L’observatoire temporaire d’Urbain Leverrier

Urbain Leverrier est le directeur de l’Observatoire impérial de Paris. Cet homme autoritaire, régnait en despote sur ses employés. Il jouissait cependant d’une situation prestigieuse, notamment parce qu’il était l’homme qui avait déterminé par le calcul et ainsi découvert, la nouvelle planète Neptune.

Leverrier utilise une méthode moderne pour déterminer avec précision l’écart angulaire des longitudes d’une station avec l’observatoire de Paris. Les deux points sont reliés par un télégraphe électrique qui permet de synchroniser les horloges des deux sites. Il a ainsi l’assurance d’observer la même chose au même moment ou de connaître avec exactitude l’écart de temps qui sépare le passage d’une étoile au méridien aux deux points d’observation.

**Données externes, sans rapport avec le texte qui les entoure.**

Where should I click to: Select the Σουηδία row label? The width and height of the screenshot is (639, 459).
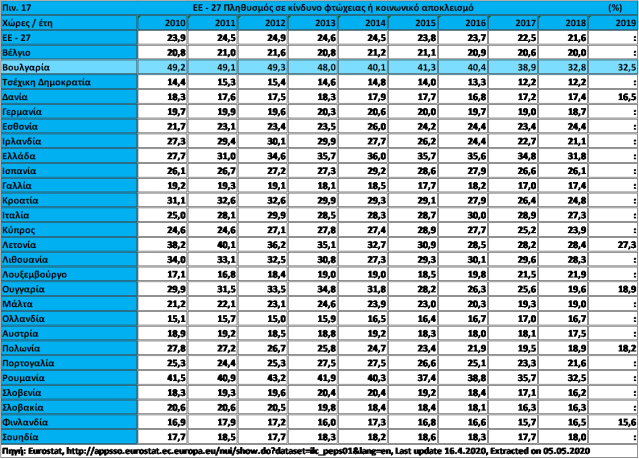click(x=22, y=437)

Il utilise cette méthode en novembre 1861 puis en été 1862 pour mesurer la longitude du Havre. Ses mesures de 1861 rapportent la longitude au droit de la station de l’observatoire de M. Collas. Mais la discorde ayant gonflé entre les deux personnages, il revient en avril 1862 pour translater la mesure sur la flèche de la cathédrale Notre Dame. Il ne mentionne pas l’observatoire de Collas qui est réduit à une simple station un peu à l’ouest, sur le port.

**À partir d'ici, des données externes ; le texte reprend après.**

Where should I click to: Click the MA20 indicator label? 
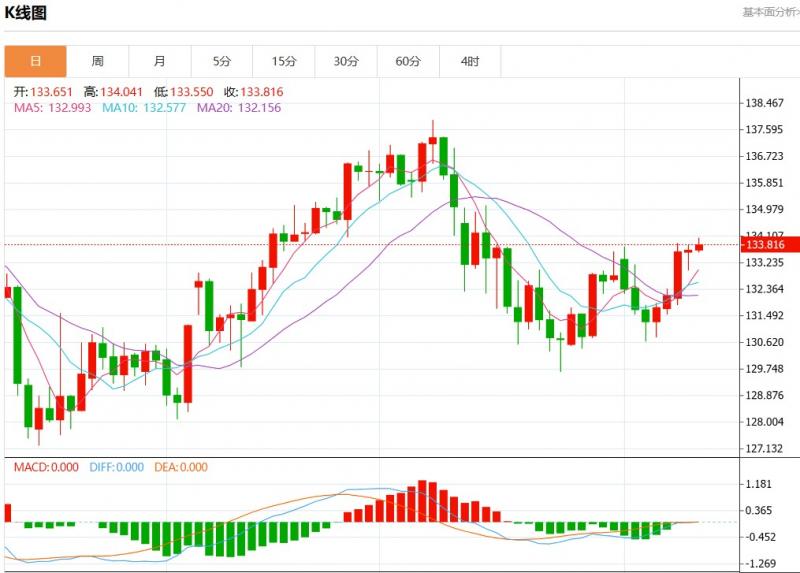point(238,107)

La deuxième campagne de mesure s’effectue depuis un nouvel observatoire temporaire installé par l’ingénieur Bellot sur la même méridienne que le clocher de l’église Notre Dame, à 1400 m au nord, à la côte d’Ingouville sur un mur de soutènement très solide appartenant à la maison de M. [John] Punnett, armateur havrais qui gérait une ligne de paquebots entre Le Havre et New York. La maison se trouvait au 41, rue de la Côte (aujourd’hui rue Félix Faure et c’est le lycée Claude Monnet qui occupe le terrain), la terrasse de l’autre côté en contrebas de la rue, sur la rue Escarpée.

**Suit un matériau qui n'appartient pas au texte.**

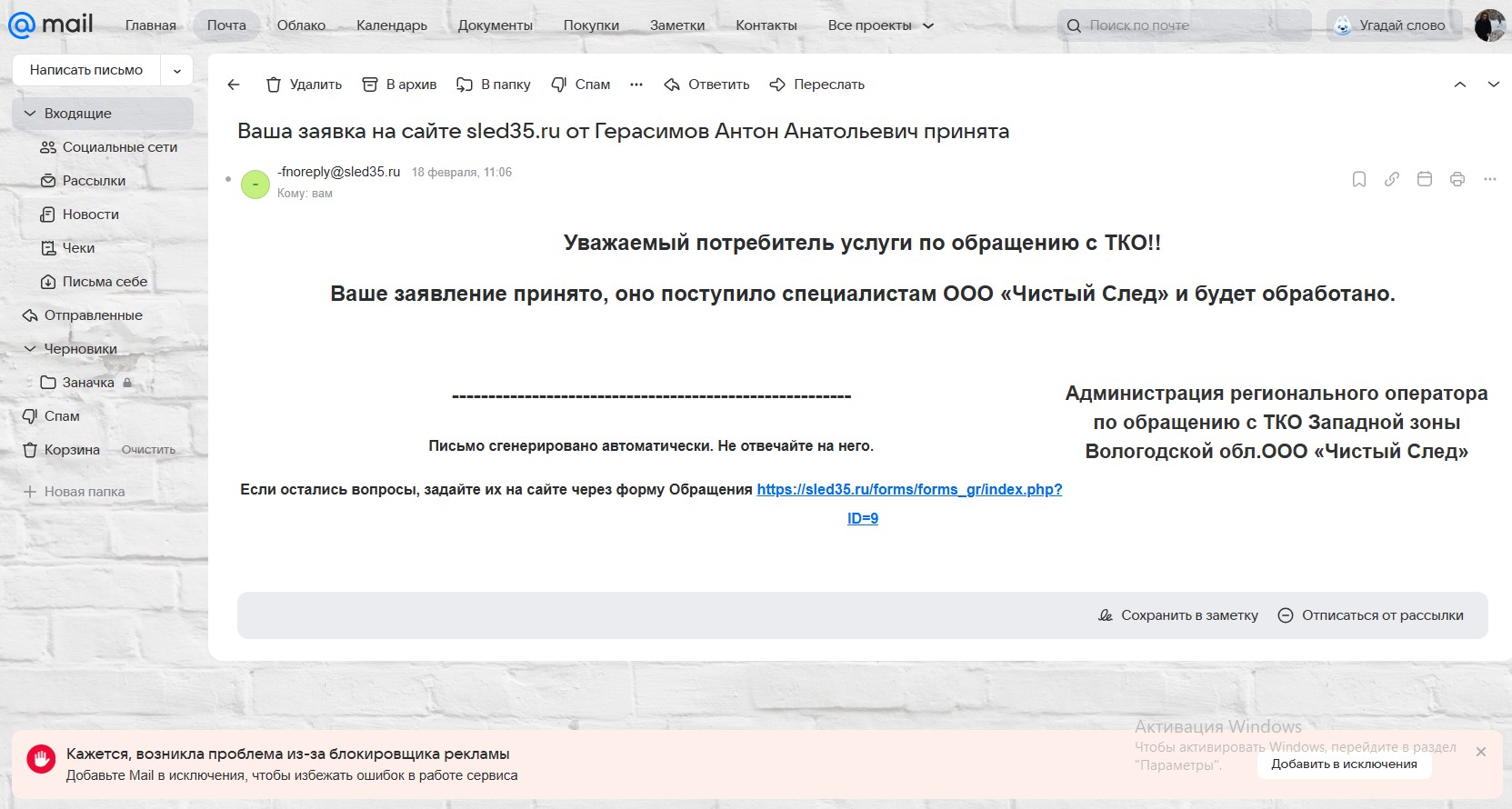Click the back arrow to return to inbox
The width and height of the screenshot is (1512, 809).
coord(234,85)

Leverrier récupère la lunette méridienne avec laquelle il avait fait les mesures lors de la première campagne. Cette lunette appartenait au Dépôt de la Guerre et avait été prêtée à M. Collas le temps qu’il s’équipe.

Pour marquer l’emplacement du méridien, il fait poser en sa présence par M. Goëlo, conducteur des Ponts et Chaussées, une plaque de marbre noir, fixée au moyen de 4 vis en bronze sur des briques en bois de chêne préalablement scellées au ciment de Portland dans le mur de la terrasse de M. Punnett.

La terrasse ainsi que la plaque de marbre ont maintenant disparu.

L’avènement de la télégraphie sans fil 40 ans plus tard a eu raison de ces observatoires nautiques, une simple transmission radio suffisant désormais à synchroniser les horloges des navires, même en pleine mer.